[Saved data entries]
++++++++++
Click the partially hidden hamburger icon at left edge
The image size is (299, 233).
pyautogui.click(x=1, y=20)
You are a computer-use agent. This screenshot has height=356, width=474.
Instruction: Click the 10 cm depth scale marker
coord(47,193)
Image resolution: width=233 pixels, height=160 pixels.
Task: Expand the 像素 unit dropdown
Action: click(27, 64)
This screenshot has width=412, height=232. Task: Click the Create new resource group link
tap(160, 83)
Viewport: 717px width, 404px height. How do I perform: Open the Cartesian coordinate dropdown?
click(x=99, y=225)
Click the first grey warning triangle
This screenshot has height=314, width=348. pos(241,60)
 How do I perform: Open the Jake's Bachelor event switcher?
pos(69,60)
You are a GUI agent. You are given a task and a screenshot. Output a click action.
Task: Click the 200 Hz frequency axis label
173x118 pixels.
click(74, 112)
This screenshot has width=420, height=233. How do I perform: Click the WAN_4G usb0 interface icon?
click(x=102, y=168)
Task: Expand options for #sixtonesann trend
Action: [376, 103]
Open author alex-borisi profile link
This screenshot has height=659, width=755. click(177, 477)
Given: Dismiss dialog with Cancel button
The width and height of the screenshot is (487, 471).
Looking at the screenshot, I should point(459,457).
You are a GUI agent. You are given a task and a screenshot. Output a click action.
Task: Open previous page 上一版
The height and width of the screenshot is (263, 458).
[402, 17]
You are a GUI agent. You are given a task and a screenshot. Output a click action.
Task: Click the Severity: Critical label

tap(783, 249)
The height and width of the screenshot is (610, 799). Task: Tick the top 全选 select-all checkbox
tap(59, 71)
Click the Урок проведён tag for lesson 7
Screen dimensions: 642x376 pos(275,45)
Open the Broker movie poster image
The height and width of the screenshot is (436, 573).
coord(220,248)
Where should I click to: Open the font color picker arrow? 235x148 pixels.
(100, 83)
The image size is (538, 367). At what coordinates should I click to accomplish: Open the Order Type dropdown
++++++++++
* **About this exercise**:
Extract every line above exactly as it stands.

* **Result**:
Click the partially hidden hamburger icon at left edge
The image size is (299, 233).
pyautogui.click(x=1, y=20)
You are a computer-use agent. This screenshot has height=356, width=474.
Instruction: Click the 10 cm depth scale marker
coord(47,193)
Image resolution: width=233 pixels, height=160 pixels.
Task: Expand the 像素 unit dropdown
Action: click(27, 64)
This screenshot has width=412, height=232. Task: Click the Create new resource group link
tap(160, 83)
Viewport: 717px width, 404px height. How do I perform: Open the Cartesian coordinate dropdown?
click(x=99, y=225)
Click the first grey warning triangle
This screenshot has height=314, width=348. pos(241,60)
 How do I perform: Open the Jake's Bachelor event switcher?
pos(69,60)
You are a GUI agent. You are given a task and a screenshot. Output a click action.
Task: Click the 200 Hz frequency axis label
173x118 pixels.
click(74, 112)
This screenshot has width=420, height=233. How do I perform: Click the WAN_4G usb0 interface icon?
click(x=102, y=168)
Task: Expand options for #sixtonesann trend
Action: [376, 103]
Open author alex-borisi profile link
This screenshot has height=659, width=755. click(177, 477)
Given: Dismiss dialog with Cancel button
The width and height of the screenshot is (487, 471).
Looking at the screenshot, I should point(459,457).
You are a GUI agent. You are given a task and a screenshot. Output a click action.
Task: Open previous page 上一版
The height and width of the screenshot is (263, 458).
[402, 17]
You are a GUI agent. You are given a task and a screenshot. Output a click action.
Task: Click the Severity: Critical label

tap(783, 249)
The height and width of the screenshot is (610, 799). Task: Tick the top 全选 select-all checkbox
tap(59, 71)
Click the Урок проведён tag for lesson 7
Screen dimensions: 642x376 pos(275,45)
Open the Broker movie poster image
The height and width of the screenshot is (436, 573).
coord(220,248)
Where should I click to: Open the font color picker arrow? 235x148 pixels.
(100, 83)
The image size is (538, 367). At what coordinates should I click to accomplish: Open the Order Type dropdown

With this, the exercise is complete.